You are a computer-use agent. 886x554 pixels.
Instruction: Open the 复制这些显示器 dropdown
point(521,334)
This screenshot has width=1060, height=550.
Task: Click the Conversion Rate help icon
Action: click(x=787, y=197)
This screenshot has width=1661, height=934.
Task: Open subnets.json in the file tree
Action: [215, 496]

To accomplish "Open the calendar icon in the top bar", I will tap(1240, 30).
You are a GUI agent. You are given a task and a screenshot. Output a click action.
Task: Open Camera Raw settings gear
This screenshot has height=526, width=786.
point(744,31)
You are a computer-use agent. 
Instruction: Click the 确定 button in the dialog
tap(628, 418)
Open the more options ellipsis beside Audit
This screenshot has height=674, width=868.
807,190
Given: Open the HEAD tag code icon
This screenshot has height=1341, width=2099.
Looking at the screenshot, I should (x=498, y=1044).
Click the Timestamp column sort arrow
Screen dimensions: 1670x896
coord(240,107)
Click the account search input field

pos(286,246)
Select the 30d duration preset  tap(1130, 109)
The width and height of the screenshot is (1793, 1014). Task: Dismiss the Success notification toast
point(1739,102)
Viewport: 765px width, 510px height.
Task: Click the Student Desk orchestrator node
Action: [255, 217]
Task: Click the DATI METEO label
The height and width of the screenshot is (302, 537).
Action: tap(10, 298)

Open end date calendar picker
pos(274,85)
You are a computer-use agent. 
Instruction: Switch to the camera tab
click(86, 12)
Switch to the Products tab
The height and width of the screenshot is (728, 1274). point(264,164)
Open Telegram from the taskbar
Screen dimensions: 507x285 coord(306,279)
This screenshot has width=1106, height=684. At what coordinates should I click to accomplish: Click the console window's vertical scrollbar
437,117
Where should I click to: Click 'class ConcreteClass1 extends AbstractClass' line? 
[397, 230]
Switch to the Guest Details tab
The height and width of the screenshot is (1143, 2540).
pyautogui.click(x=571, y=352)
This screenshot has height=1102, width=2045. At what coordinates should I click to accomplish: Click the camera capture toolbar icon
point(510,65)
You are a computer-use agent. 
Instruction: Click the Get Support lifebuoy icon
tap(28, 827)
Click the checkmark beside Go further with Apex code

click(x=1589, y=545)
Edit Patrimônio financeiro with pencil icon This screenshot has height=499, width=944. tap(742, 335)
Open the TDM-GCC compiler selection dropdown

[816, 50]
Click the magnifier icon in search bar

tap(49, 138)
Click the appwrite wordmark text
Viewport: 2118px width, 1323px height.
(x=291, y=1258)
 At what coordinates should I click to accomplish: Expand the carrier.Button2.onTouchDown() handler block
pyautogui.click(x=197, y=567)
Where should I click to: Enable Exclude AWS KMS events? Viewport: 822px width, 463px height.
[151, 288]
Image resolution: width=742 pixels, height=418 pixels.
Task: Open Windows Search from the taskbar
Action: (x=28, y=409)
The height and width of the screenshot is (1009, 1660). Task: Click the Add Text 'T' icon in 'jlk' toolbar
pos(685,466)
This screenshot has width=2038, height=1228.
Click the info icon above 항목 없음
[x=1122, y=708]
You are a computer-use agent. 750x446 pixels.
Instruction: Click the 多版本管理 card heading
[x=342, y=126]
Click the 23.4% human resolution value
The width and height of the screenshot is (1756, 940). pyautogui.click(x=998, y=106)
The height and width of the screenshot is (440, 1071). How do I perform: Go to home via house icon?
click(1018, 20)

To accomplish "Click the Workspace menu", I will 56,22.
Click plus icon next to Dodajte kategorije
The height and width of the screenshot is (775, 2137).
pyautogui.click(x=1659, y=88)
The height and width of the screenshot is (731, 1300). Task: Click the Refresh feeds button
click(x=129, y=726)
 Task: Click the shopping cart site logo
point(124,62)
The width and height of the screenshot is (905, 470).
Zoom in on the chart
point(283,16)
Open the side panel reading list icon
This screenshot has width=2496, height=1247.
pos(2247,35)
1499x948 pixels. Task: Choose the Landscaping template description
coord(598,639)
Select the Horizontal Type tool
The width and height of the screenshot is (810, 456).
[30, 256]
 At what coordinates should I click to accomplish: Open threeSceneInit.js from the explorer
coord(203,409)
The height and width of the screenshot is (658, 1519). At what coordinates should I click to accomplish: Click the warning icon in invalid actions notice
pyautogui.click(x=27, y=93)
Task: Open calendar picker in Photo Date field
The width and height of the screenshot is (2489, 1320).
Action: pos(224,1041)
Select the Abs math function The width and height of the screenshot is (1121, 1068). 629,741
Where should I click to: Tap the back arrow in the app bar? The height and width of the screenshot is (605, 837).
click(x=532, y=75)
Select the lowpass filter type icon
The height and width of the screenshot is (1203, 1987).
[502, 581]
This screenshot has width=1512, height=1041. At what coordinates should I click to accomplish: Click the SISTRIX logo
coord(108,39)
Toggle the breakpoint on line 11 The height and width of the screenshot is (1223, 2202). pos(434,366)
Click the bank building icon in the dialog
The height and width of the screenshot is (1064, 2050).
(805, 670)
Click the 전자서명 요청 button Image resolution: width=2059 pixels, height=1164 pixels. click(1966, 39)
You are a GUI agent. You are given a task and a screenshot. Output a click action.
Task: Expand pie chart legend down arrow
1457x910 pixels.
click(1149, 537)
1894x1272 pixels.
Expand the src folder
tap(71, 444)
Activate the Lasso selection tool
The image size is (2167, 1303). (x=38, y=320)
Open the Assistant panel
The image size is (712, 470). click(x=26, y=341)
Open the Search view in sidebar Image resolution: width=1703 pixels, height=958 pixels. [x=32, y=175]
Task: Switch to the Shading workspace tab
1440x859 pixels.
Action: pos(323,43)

_ _ _ _ _

#### Work request
Repeat each record verbatim.

#### Exercise response
You are a computer-use agent. 886x554 pixels.
Instruction: Open the 复制这些显示器 dropdown
point(521,334)
This screenshot has width=1060, height=550.
Task: Click the Conversion Rate help icon
Action: click(x=787, y=197)
This screenshot has width=1661, height=934.
Task: Open subnets.json in the file tree
Action: [215, 496]

To accomplish "Open the calendar icon in the top bar", I will tap(1240, 30).
You are a GUI agent. You are given a task and a screenshot. Output a click action.
Task: Open Camera Raw settings gear
This screenshot has height=526, width=786.
point(744,31)
You are a computer-use agent. 
Instruction: Click the 确定 button in the dialog
tap(628, 418)
Open the more options ellipsis beside Audit
This screenshot has height=674, width=868.
807,190
Given: Open the HEAD tag code icon
This screenshot has height=1341, width=2099.
Looking at the screenshot, I should (x=498, y=1044).
Click the Timestamp column sort arrow
Screen dimensions: 1670x896
coord(240,107)
Click the account search input field

pos(286,246)
Select the 30d duration preset  tap(1130, 109)
The width and height of the screenshot is (1793, 1014). Task: Dismiss the Success notification toast
point(1739,102)
Viewport: 765px width, 510px height.
Task: Click the Student Desk orchestrator node
Action: [255, 217]
Task: Click the DATI METEO label
The height and width of the screenshot is (302, 537).
Action: tap(10, 298)

Open end date calendar picker
pos(274,85)
You are a computer-use agent. 
Instruction: Switch to the camera tab
click(86, 12)
Switch to the Products tab
The height and width of the screenshot is (728, 1274). point(264,164)
Open Telegram from the taskbar
Screen dimensions: 507x285 coord(306,279)
This screenshot has width=1106, height=684. At what coordinates should I click to accomplish: Click the console window's vertical scrollbar
437,117
Where should I click to: Click 'class ConcreteClass1 extends AbstractClass' line? 
[397, 230]
Switch to the Guest Details tab
The height and width of the screenshot is (1143, 2540).
pyautogui.click(x=571, y=352)
This screenshot has height=1102, width=2045. At what coordinates should I click to accomplish: Click the camera capture toolbar icon
point(510,65)
You are a computer-use agent. 
Instruction: Click the Get Support lifebuoy icon
tap(28, 827)
Click the checkmark beside Go further with Apex code

click(x=1589, y=545)
Edit Patrimônio financeiro with pencil icon This screenshot has height=499, width=944. tap(742, 335)
Open the TDM-GCC compiler selection dropdown

[816, 50]
Click the magnifier icon in search bar

tap(49, 138)
Click the appwrite wordmark text
Viewport: 2118px width, 1323px height.
(x=291, y=1258)
 At what coordinates should I click to accomplish: Expand the carrier.Button2.onTouchDown() handler block
pyautogui.click(x=197, y=567)
Where should I click to: Enable Exclude AWS KMS events? Viewport: 822px width, 463px height.
[151, 288]
Image resolution: width=742 pixels, height=418 pixels.
Task: Open Windows Search from the taskbar
Action: (x=28, y=409)
The height and width of the screenshot is (1009, 1660). Task: Click the Add Text 'T' icon in 'jlk' toolbar
pos(685,466)
This screenshot has width=2038, height=1228.
Click the info icon above 항목 없음
[x=1122, y=708]
You are a computer-use agent. 750x446 pixels.
Instruction: Click the 多版本管理 card heading
[x=342, y=126]
Click the 23.4% human resolution value
The width and height of the screenshot is (1756, 940). pyautogui.click(x=998, y=106)
The height and width of the screenshot is (440, 1071). How do I perform: Go to home via house icon?
click(1018, 20)

To accomplish "Click the Workspace menu", I will 56,22.
Click plus icon next to Dodajte kategorije
The height and width of the screenshot is (775, 2137).
pyautogui.click(x=1659, y=88)
The height and width of the screenshot is (731, 1300). Task: Click the Refresh feeds button
click(x=129, y=726)
 Task: Click the shopping cart site logo
point(124,62)
The width and height of the screenshot is (905, 470).
Zoom in on the chart
point(283,16)
Open the side panel reading list icon
This screenshot has width=2496, height=1247.
pos(2247,35)
1499x948 pixels. Task: Choose the Landscaping template description
coord(598,639)
Select the Horizontal Type tool
The width and height of the screenshot is (810, 456).
[30, 256]
 At what coordinates should I click to accomplish: Open threeSceneInit.js from the explorer
coord(203,409)
The height and width of the screenshot is (658, 1519). At what coordinates should I click to accomplish: Click the warning icon in invalid actions notice
pyautogui.click(x=27, y=93)
Task: Open calendar picker in Photo Date field
The width and height of the screenshot is (2489, 1320).
Action: pos(224,1041)
Select the Abs math function The width and height of the screenshot is (1121, 1068). 629,741
Where should I click to: Tap the back arrow in the app bar? The height and width of the screenshot is (605, 837).
click(x=532, y=75)
Select the lowpass filter type icon
The height and width of the screenshot is (1203, 1987).
[502, 581]
This screenshot has width=1512, height=1041. At what coordinates should I click to accomplish: Click the SISTRIX logo
coord(108,39)
Toggle the breakpoint on line 11 The height and width of the screenshot is (1223, 2202). pos(434,366)
Click the bank building icon in the dialog
The height and width of the screenshot is (1064, 2050).
(805, 670)
Click the 전자서명 요청 button Image resolution: width=2059 pixels, height=1164 pixels. click(1966, 39)
You are a GUI agent. You are given a task and a screenshot. Output a click action.
Task: Expand pie chart legend down arrow
1457x910 pixels.
click(1149, 537)
1894x1272 pixels.
Expand the src folder
tap(71, 444)
Activate the Lasso selection tool
The image size is (2167, 1303). (x=38, y=320)
Open the Assistant panel
The image size is (712, 470). click(x=26, y=341)
Open the Search view in sidebar Image resolution: width=1703 pixels, height=958 pixels. [x=32, y=175]
Task: Switch to the Shading workspace tab
1440x859 pixels.
Action: pos(323,43)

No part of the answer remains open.